Your goal – Across all the records, filter for lines with the word "agent" and copy them.

(Extracted data entries)
-----

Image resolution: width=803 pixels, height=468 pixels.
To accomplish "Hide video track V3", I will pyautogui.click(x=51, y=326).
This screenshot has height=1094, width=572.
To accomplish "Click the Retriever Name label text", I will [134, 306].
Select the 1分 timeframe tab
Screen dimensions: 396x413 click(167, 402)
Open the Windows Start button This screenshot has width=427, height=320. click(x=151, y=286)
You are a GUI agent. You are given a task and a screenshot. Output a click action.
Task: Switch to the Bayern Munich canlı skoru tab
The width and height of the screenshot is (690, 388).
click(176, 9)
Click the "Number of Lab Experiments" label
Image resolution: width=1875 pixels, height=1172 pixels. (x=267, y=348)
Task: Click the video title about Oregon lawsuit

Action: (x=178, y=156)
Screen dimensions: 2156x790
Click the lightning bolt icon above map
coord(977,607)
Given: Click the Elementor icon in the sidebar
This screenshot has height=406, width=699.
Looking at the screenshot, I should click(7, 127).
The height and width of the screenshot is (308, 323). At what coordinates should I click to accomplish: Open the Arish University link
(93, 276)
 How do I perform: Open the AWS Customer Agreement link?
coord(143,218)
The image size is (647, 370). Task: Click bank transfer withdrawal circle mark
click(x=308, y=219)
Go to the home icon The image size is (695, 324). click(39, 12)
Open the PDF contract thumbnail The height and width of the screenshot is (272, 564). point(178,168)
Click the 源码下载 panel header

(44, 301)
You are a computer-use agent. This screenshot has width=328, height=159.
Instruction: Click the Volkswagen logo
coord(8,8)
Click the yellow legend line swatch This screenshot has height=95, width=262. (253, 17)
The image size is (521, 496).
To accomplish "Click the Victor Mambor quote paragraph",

-----

Problem solution –
You are a GUI agent. You are given a task and a screenshot. Output a click action.
You are a computer-use agent. This screenshot has width=328, height=159.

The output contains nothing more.